Я не ответила. Мне хотелось, чтобы поскорее объявили регистрацию на Франкфурт. Подавальщица поглядывала на нас из-за прилавка, ее кофейный аппарат издавал звуки, похожие на отдаленный гром. Ты прослушаешь эту запись и узнаешь, что был неправ. Разумеется, я прочла твою рукопись! Я все читала, что ты мне присылал, но делала вид, что пренебрегаю, чтобы тебя позлить. Страшно люблю, когда ты злишься. А еще я люблю обманывать и люблю, когда меня обманывают. Ты даже не представляешь, милый, как всех нас легко обмануть.

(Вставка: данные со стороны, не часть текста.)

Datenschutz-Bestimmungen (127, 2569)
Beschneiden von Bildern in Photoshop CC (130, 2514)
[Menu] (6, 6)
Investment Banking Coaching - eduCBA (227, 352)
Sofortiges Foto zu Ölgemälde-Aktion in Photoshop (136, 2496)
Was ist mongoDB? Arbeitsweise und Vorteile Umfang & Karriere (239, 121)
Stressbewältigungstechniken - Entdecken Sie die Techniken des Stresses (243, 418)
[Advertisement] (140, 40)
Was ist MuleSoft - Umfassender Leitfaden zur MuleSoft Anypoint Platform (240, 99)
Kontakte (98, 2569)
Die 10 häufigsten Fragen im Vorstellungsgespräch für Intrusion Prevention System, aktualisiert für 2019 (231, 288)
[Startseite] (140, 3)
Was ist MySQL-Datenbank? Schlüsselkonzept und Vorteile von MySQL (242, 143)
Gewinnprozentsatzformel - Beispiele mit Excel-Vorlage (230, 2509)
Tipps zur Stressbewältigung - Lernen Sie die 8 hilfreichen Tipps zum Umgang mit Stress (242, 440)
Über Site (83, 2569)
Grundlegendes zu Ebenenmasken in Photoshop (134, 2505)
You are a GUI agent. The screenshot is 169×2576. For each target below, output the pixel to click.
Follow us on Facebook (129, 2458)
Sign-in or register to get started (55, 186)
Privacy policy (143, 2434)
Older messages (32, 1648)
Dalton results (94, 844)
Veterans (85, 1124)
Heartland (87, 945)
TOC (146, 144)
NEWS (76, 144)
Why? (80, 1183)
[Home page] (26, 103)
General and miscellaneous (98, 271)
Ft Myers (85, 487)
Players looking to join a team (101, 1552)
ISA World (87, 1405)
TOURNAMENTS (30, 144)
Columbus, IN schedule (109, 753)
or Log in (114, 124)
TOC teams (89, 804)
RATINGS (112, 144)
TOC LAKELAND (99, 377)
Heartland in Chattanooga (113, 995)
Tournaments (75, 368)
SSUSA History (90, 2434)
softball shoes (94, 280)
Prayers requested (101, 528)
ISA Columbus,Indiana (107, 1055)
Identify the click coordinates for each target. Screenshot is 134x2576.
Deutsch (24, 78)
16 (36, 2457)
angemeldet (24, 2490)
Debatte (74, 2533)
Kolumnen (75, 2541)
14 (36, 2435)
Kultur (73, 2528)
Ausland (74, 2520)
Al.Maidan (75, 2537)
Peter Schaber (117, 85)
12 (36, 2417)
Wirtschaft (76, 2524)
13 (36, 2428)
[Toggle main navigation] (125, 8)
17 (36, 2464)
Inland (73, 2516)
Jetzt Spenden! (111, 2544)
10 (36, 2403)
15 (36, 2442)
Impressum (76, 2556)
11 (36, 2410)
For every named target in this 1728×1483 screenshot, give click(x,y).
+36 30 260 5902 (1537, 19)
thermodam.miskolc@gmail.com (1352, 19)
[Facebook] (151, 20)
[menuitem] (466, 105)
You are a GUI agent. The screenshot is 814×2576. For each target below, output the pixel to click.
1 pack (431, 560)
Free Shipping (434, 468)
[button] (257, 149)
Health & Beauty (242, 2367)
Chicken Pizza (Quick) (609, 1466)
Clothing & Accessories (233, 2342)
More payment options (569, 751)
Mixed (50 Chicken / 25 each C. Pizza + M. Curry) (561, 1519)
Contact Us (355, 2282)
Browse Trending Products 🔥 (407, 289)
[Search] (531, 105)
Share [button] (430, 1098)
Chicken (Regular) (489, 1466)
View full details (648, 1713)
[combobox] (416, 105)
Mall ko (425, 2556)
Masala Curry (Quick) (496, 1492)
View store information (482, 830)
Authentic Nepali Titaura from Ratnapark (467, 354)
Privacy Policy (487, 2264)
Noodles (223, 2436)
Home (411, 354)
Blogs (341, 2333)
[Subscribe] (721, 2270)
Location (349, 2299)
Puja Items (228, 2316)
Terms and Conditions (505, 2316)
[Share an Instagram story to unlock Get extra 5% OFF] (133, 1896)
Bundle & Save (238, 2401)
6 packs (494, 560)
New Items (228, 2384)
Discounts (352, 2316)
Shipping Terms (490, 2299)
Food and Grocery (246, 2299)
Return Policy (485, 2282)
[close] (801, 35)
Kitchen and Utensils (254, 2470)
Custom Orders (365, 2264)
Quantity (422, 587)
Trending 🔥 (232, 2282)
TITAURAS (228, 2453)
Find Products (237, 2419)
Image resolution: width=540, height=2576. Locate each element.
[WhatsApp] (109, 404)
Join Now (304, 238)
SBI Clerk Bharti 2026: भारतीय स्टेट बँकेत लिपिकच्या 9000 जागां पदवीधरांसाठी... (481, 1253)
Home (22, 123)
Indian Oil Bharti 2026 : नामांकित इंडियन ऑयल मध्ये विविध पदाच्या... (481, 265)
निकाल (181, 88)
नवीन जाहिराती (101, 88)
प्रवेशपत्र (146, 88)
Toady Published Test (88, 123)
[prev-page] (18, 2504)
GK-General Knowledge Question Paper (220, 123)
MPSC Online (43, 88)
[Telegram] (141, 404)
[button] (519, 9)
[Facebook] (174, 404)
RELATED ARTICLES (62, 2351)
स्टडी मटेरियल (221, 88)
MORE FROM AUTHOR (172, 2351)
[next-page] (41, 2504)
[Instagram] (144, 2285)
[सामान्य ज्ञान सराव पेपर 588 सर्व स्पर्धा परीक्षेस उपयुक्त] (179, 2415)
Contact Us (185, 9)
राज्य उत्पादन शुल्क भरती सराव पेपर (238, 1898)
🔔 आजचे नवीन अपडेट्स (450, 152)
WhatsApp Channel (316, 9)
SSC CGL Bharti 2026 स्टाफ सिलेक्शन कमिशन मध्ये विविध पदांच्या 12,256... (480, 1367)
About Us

Люди верят написанному или сказанному больше, чем увиденному, поэтому ты пишешь свои гимназические дневнички, а древние китайцы расписывали стихами стены контор и почтовых станций.
Потом мы говорили о капелле воспоминаний на мысе Варваров, которую я не успела показать тебе в девяносто первом, потому что ты выбрал поездку на корриду. А ведь это самое таинственное место на западном берегу. Однажды мы с Зеппо провели там целый день, лазили по скалам, участвовали в июльском шествии в честь Богоматери, я даже палку несла с вырезанным из картона белым ослом.
– Это скверно, – сказал ты чуть позже, в зале вылета, – что я напоминаю тебе какого-то небритого иберийца, только и умевшего, что морочить голову и менять дешевые адреса.
– Сказать по правде, ты напоминаешь мне ламантина. – Я положила билет на конторку и взяла тебя пальцами за подбородок. – Ты неприхотлив, и у тебя очень маленькое сердце.
Ты, конечно же, надулся и замолчал. Но что я могла сказать? Что ты прав? Что ты похож на Зеппо, как его младший брат, такой же золотистый, со светящимся, как китайская чашка, лицом, и это заставляет мое сердце пропускать удары. Что я радуюсь тебе, как обрадовалась бы любому homem, способному напомнить мне португальскую осень восемьдесят четвертого года. В ноябре Зеппо попросил меня уехать и быстро соскользнул в другую жизнь, будто в ложку, а я вернулась в город, устроилась в развеселую «Бразилейру» и тут же вышла замуж. А дальше все и так известно. Дальше просто ничего не было. Перед тем, как двигаться дальше, нужно посидеть, это и есть жизнь: перед тем как умереть, мы посидим.
Костас
Я люблю Лиссабон.
То, что ты любишь, заставляет тебя тревожиться.
Лихорадка, беспокойство, непрочность – вот что делает слово словом, а само по себе оно всего лишь хищная личинка, черва, годная только для приманки окуня. В чем отличие между няниной Псалтырью и стеклянными шариками, за которые я душу готов был продать? Шарики находили на виленской окраине, у ворот фабрики, за ними ходили мальчишки с нашего двора, а мне было нельзя, мать не подпускала меня к рельсам, у нее было предчувствие, хотя там были не рельсы, а заброшенная узкоколейка. Шарик стоил каждый раз по-разному, мне трудно было уловить эти правила, иногда хватало гривенника, иногда приходилось лечь на землю и поцеловать ботинок продавцу. Шарики были для меня словом, в них была взрослая ясность, запретный свет, прозрачная низкая логика: отдавая – получаешь. И я отдавал.